Microsoft Patches Bug in Windows XP, But It’s a Temporary Fix
Over the past few months, Microsoft (NASDAQ:MSFT) made a big deal about ending support for Windows XP. To warn customers that it would no longer release critical updates for the thirteen-year-old operating system come April 8, it released multiple announcements and even had a countdown website. We’re not even a a month into the shutdown, and Microsoft has already relapsed and issued a bug fix.
That’s because a major vulnerability was found in almost all versions of its Internet Explorer web browser. It was so bad that the Department of Homeland Security advised people to switch browsers until the bug was squashed. Microsoft released the update Thursday and surprised many people by including an update for Windows XP as part of the rollout.
According to Adrienne Hall, a general manager of Microsoft’s Trustworthy Computing division, the company decided to patch the security flaw for Windows XP users because it occurred so close to the cut-off date.
She wrote in a blog post, “Of course we’re proud that so many people loved Windows XP, but the reality is that the threats we face today from a security standpoint have really outpaced the ability to protect those customers using an operating system that dates back over a decade. This is why we’ve been encouraging Windows XP customers to upgrade to a modern, more secure operating system like Windows 7 or Windows 8.1.”
Trey Ford, a strategist with Rapid7, a computer security firm, told USA Today, “Major vendors like Microsoft, Oracle, Adobe and others have highly structured software-testing workflows that are expensive in terms of time and resources. To interrupt a scheduled development cycle for an emergency patch, or ‘out of band’ release, is a noteworthy event, where a vendor is placing the public good ahead of their development and delivery life cycle.”
There’s the rub.
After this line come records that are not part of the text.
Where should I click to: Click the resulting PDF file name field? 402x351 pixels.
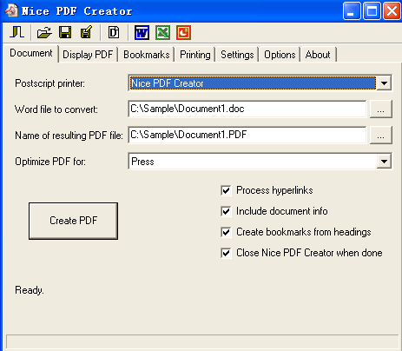pyautogui.click(x=247, y=135)
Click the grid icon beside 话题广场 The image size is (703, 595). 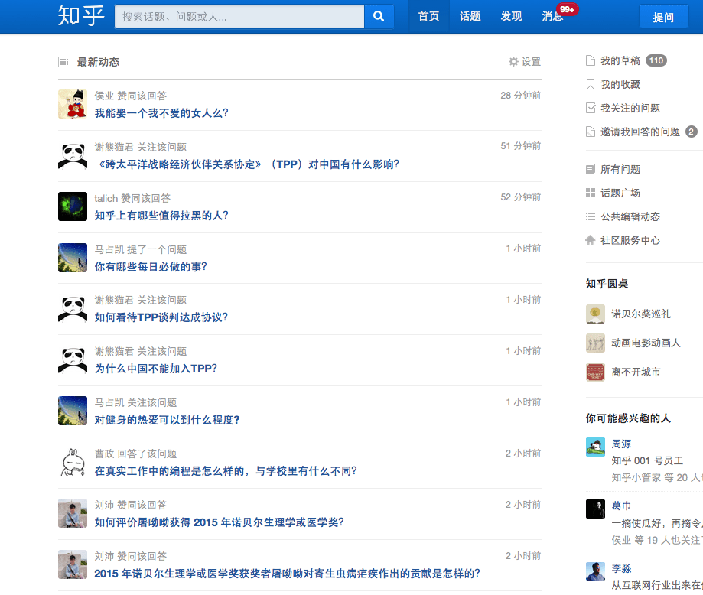coord(590,190)
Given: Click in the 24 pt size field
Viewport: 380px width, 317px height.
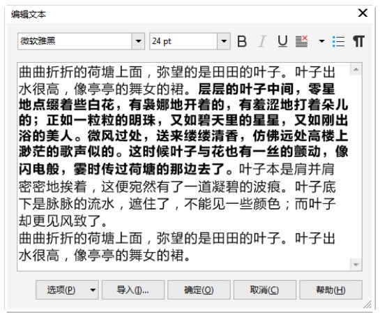Looking at the screenshot, I should (x=183, y=41).
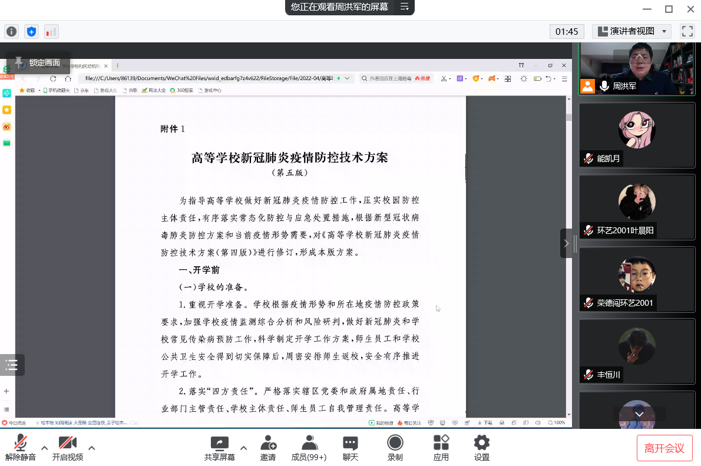Click the meeting info icon
Viewport: 701px width, 466px height.
11,31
While it was benevolent of Microsoft to make this exception, it’s just a temporary bandage for the real problem, which is that a huge number of people still rely on the obsolete operating system, including some people with very important jobs.
According to The Washington Post, Windows XP is still in use by some departments of the British, Dutch, and U.S. governments. As of January of this year, an estimated 95 percent of ATMs still count on the operating system to withdraw cash from your bank account. And according to StatCounter, some 44 percent of desktop, tablet, and console users in China run XP. Not to mention all the average Joes in the rest of the world who haven’t upgraded their computers in a decade.
The good news is that the big governments that are affected are all paying Microsoft for an extra year of support while they upgrade their systems to Windows 7 or above. On the other hand, many of the at-risk ATMs probably won’t be fixed any time soon, especially if they’re not connected to a network that can deliver updates remotely.
Microsoft may have made an exception by fixing the bug this time for Windows XP users, but they probably won’t do it again. When the next major security flaw comes to light, lots of people will remain vulnerable — unless they do what needs to be done and make the upgrade.